Why not just ask users to email you the data? People know how to use email! Following snippet shows how easy it is to automate fetching the data and then sending to a script to process.

How?

Two venerable unix utilities.

  • fetchmail supports a wide variety of protocols to get email from a remote email server.
  • procmail do something with your email. Including routing to specific mailboxes or commands.

Setup

If you are in recent ubuntu or its derivates, just install these two.

sudo apt-get install fetchmail fetchmailconf procmail

Config

Let us create a fetchmail config file to get data from gmail.

Gmail

First, Configure gmail to support imap.

To make things easier, you should also setup a gmail filter to move emails matching your criteria to a label, from inbox. This way, we can have multiple configs for multiple use cases all using same gmail account.

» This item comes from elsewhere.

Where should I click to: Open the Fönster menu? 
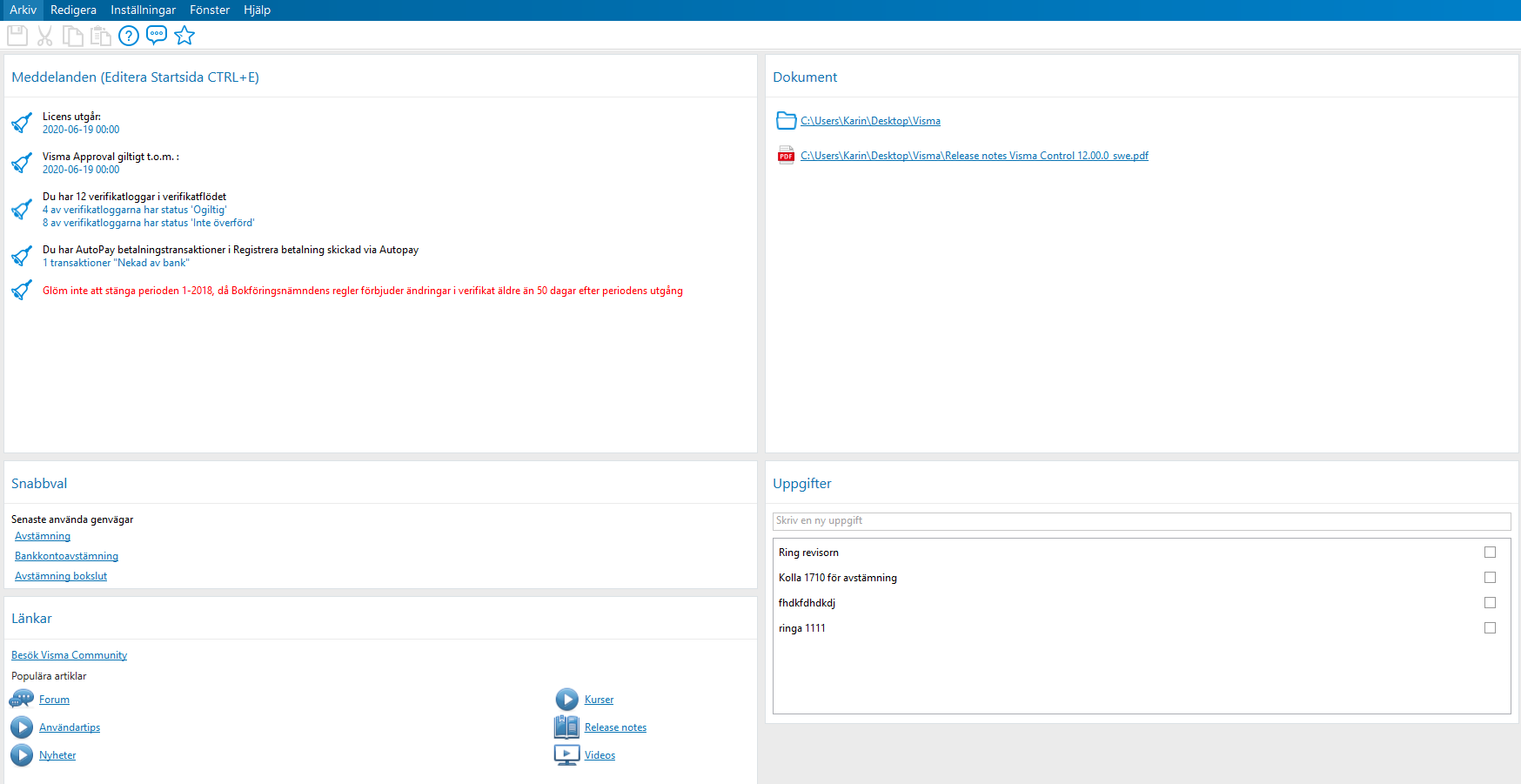pyautogui.click(x=209, y=10)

For example, I have one gmail account called myemail@mydomain.com. So, for usecase A, I ask people to email to myemail+a@mydomain.com_ and for usecase B, they send to myemail_+B@mydomain.com_. In gmail, you simply add filters based on To: field in the incoming mail.

Fetchmail

fetchmail.rc is below.

poll imap.gmail.com protocol IMAP
   user "myemail@mydomain.com" is localuser here
   password 'whateveritis'
   folder 'mygmaillabel'
   fetchall
   keep
   ssl
  • fetchall indicates we should get all unread mails from this folder.
  • keep ensures mails are left on the server and not deleted. You can use nokeep if you want to delete the mails we've downloaded.

Procmail

procmail.rc is below.

VERBOSE=0
:0
! `/full/path/to/processemail.py`

What this is doing is that every email that comes to procmail will be passed to this script processemail.py via stdin. There are many samples out there - for example, download attachments using the cool walk method.

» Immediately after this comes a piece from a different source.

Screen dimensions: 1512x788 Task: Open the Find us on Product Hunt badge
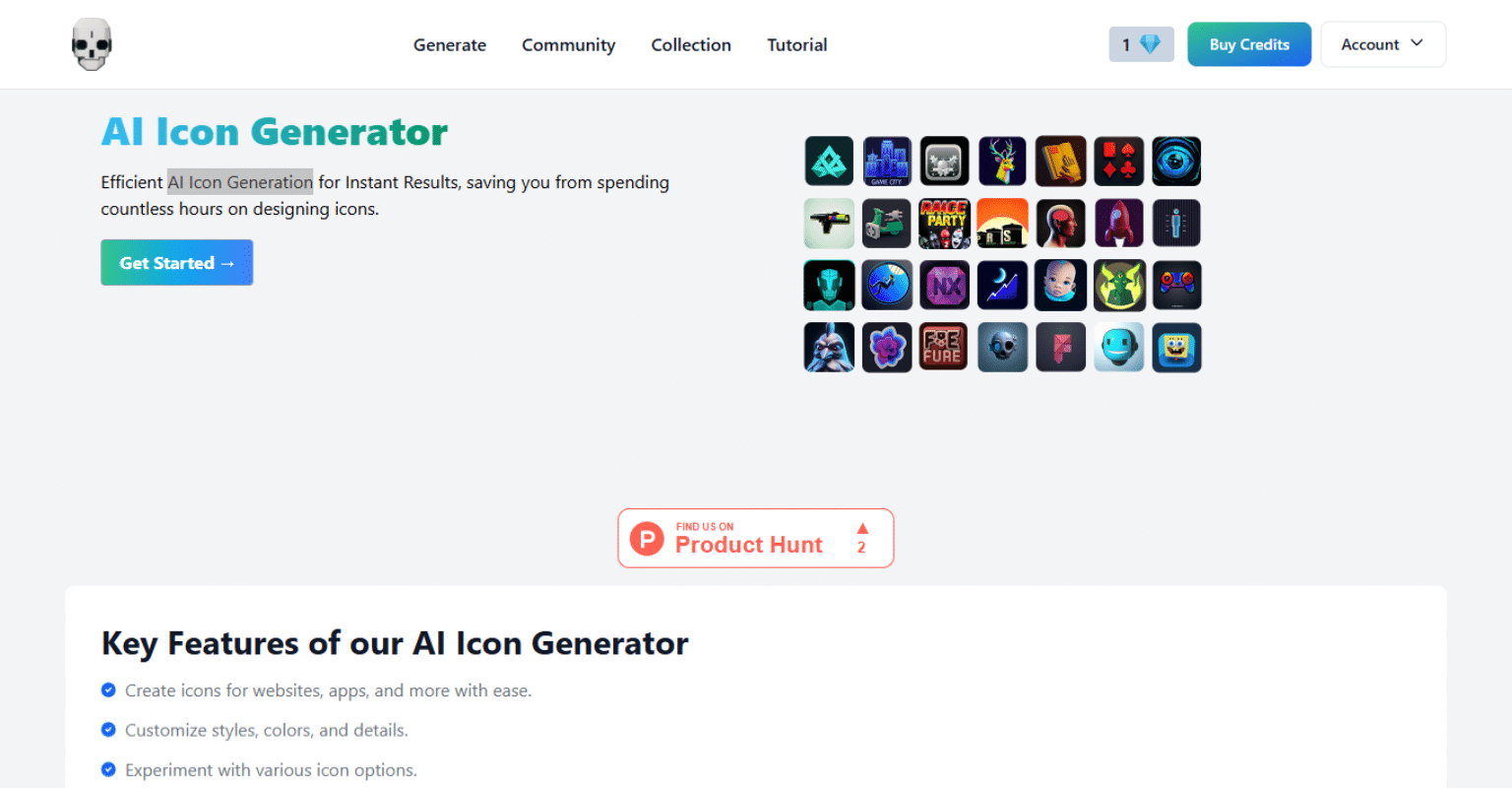point(756,538)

Most of the examples also have code for reading from gmail directly, but I prefer keeping getting data and processing data as separate things.

Note that the configuration above is completely reliant on the script - if your script has an error and threw out the content, then fetchmail would have marked the mail as read and you would've lost the content from local.

Integration

Just execute a command as below.

fetchmail -f fetchmail.rc \
  --mda "procmail ${PWD}/procmail.rc"

Straight forward, isn't it? Get the mail and send to mail delivery agent, which is procmail using your config.

Add this to a cron and you are done. fetchmail comes with its own daemon mode too if you prefer that route.

I like to cron things on my own since for different use cases, I have different config files. It is far easier that way than adding multiple filters in procmail to direct to different scripts.